### EXCERPTED TEXT
********

# Test API Endpoints

This notebook tests the LLM, embedding, and document processing endpoints, with some prompt engineering experiments.

## Setup

In [2]:
import os
import sys
import json
import requests
import numpy as np
from dotenv import load_dotenv
import time
from typing import Dict, List

# Add parent directory to path
sys.path.append('..')

# Load environment variables
load_dotenv('../../.env')

# Pretty print JSON
def print_json(data):
    print(json.dumps(data, indent=2))

## 1. Test Nomic Embed API

In [16]:
# Get Nomic Embed configuration
NOMIC_URL = os.getenv('NOMIC_EMBED_URL')
NOMIC_API_KEY = os.getenv('NOMIC_EMBED_API_KEY')
NOMIC_MODEL = os.getenv('NOMIC_EMBED_MODEL_NAME')

print(f"Nomic Embed URL: {NOMIC_URL}")
print(f"Nomic Embed Model: {NOMIC_MODEL}")

if NOMIC_URL and not NOMIC_URL.endswith('/v1'):
    NOMIC_URL = f"{NOMIC_URL}/v1"

print(f"Nomic Embed URL: {NOMIC_URL}")
print(f"Model: {NOMIC_MODEL}")

Nomic Embed URL: https://nomic-embed-text-v1-5-maas-apicast-production.apps.prod.rhoai.rh-aiservices-bu.com:443
Nomic Embed Model: /mnt/models
Nomic Embed URL: https://nomic-embed-text-v1-5-maas-apicast-production.apps.prod.rhoai.rh-aiservices-bu.com:443/v1
Model: /mnt/models


In [4]:
def get_embeddings(texts: List[str]) -> List[np.ndarray] | None:
    """Get embeddings from Nomic Embed API"""
    embeddings = []
    
    for text in texts:
        response = requests.post(
            f"{NOMIC_URL}/embeddings",
            headers={
                'Authorization': f"Bearer {NOMIC_API_KEY}",
                'Content-Type': 'application/json'
            },
            json={
                'model': NOMIC_MODEL,
                'input': text
            }
        )
        
        if response.status_code == 200:
            data = response.json()

********

Collected data:
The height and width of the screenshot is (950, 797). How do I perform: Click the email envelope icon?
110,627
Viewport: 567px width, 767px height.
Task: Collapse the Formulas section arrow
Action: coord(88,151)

********

### WHAT TO DO
1 - In the API endpoint test notebook, what suffix is added to the Nomic Embed URL when the URL does not already end with it?
2 - Summarize the API endpoint test notebook in two sentences.

### RESULTS OF THE EXERCISE
1 - "/v1"

2 - The notebook tests LLM, embedding, and document processing endpoints and includes some prompt engineering experiments. After a setup step that loads environment variables, it reads the Nomic Embed URL, API key, and model name, then defines a function that posts each text to the embeddings endpoint with a bearer token.